Weight not moved for a week now

So I have a lot to lose and I am on week 3. ...so this last week I have not budged on my weight at all, just bounced around the same area. I don't get it, i have tried adjusting my calories and now im wondering was i just too low? I weight 290 and mfp put me at 1360 i was eating sometimes under 1200 , i do feel that was too low, i hadset mfp as not very active but i do walk a lot in my day to day work so i have now upped it to lightly active and its upped my calories now to 1640 ...do you think its because i was too low in calories that I stopped losing? any tips...i am just so confused with all the macros and different things you can set ..what am i doing wrong? help please i dont want to get discouraged.

Replies

  • Lietchi
    Lietchi Posts: 6,826 Member
    Weight loss is not linear, you won't necessarily see the scale go down every week.
    You don't mention how much you lost the first two weeks, but sometimes people lose a lot of water weight the first weeks and then experience a 'stall' because their body is rebalancing its water weight level.
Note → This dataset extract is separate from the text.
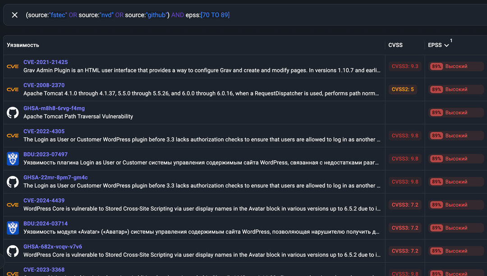487x276 pixels.
Task: Click FSTEC emblem icon for BDU:2023-07497
Action: pyautogui.click(x=13, y=158)
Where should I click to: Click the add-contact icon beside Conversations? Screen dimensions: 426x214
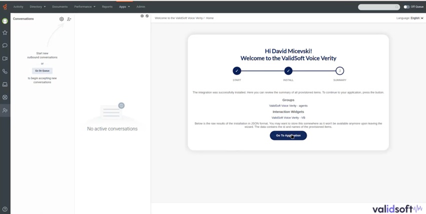(x=69, y=19)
    Eating too little can sometimes cause scale weirdness (it stresses the body, which can cause water retention, masking fat loss on the scale). Eating less than 1200 calories for someone at your weight and who has an active job certainly doesn't sound like a good idea.

    The main thing is to be patient: don't change your calorie goal based on only one week of stalled weight loss. You need to look at the long-term trend. I would stick with 1640 calories per day, which sounds reasonsable, for at least 4 weeks (or one monthly cycle for those who have a menstrual cycle) to see if it's working.
  • jayenguk
    jayenguk Posts: 355 Member
    Thank you yes I lost a lot first 2 weeks 19 pounds so its prob my body in shock ...sounds like good advice I'll give it a month
  • 88olds
    88olds Posts: 4,532 Member
    Step back and slow down.

    Try not to be too distressed. Calorie counting has a long learning curve. One of the things we have to learn is to not immediately react to every bump in the road.
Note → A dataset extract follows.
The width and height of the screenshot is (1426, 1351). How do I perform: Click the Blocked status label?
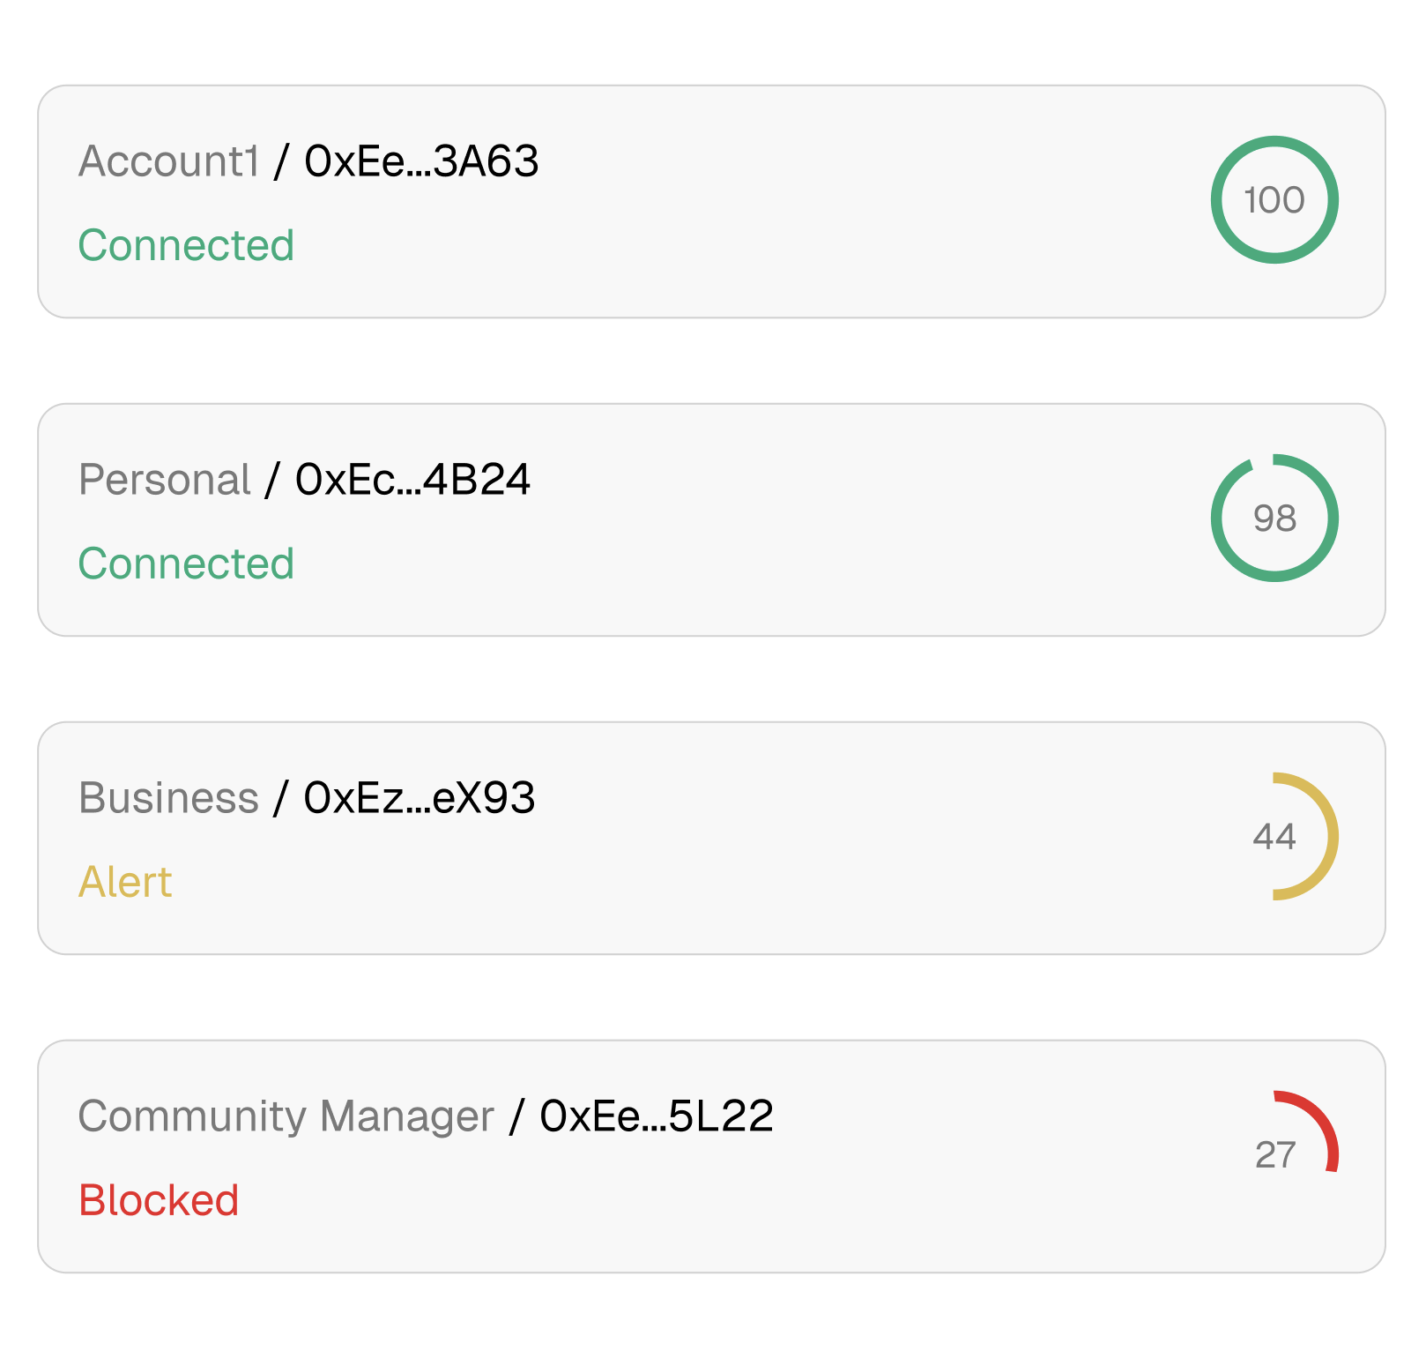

    You don’t say, but do you use a food scale to crunch the numbers? But even if your number crunching is spot on there are always going to be gray areas. Add to that the fact that the calculators are not exact. The calculators and gadgets get their numbers from statistics and averages. But no one is exactly average. We really don’t know how many calories we are burning unless wired up in a lab.

    So although the calculators a can give us starting points we each have to fill in the details based on trial and error. This drives a lot of people nuts. Don’t be one of them. Weight loss is mostly about problem solving and persistence. Keep your food diary no matter what and keep tracking your weight.
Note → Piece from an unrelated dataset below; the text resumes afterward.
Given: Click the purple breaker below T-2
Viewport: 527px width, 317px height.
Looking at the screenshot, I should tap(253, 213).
    Eat in a deficit and you will lose weight. It’s how our bodies are designed. Keep trying. Good luck.
  • jayenguk
    jayenguk Posts: 355 Member
    Hi yes I use scales and weight everything that needs a weight or barcode scan ...I will see how it goes for a month and then rethink if I have to ....on another point will exercise in a gym help with weight loss or will it slow it
  • Lietchi
    Lietchi Posts: 6,826 Member
    edited July 2021
    jayenguk wrote: »
    Hi yes I use scales and weight everything that needs a weight or barcode scan ...I will see how it goes for a month and then rethink if I have to ....on another point will exercise in a gym help with weight loss or will it slow it

    If all things are the same (if you eat the same amount of calories and are just as active in daily life) exercising will make you lose weight faster. Watch out though: faster isn't necessarily better, if you lose too fast you risk losing muscle mass and other health risks. It's generally recommended to lose max. 0.5-1% of your bodyweight per week (not counting the first few weeks of rapid loss due to water weight loss).
    If you eat back (a reasonable estimate of) your exercise calories, you'd lose weight at the same rate but you'd be able to eat more.

    If you start strength training, it's great for lowering the risk of muscle loss. Weight training can also lead to water retention in the muscles for muscle repair: your weight loss may stall/slow down a bit on the scale - don't let that discourage you, you're still losing fat, but the water retention will mask the fast loss temporarily. Other types of exercise can also cause some water retention, especially if it's new to you, don't let that discourage you, just be patient.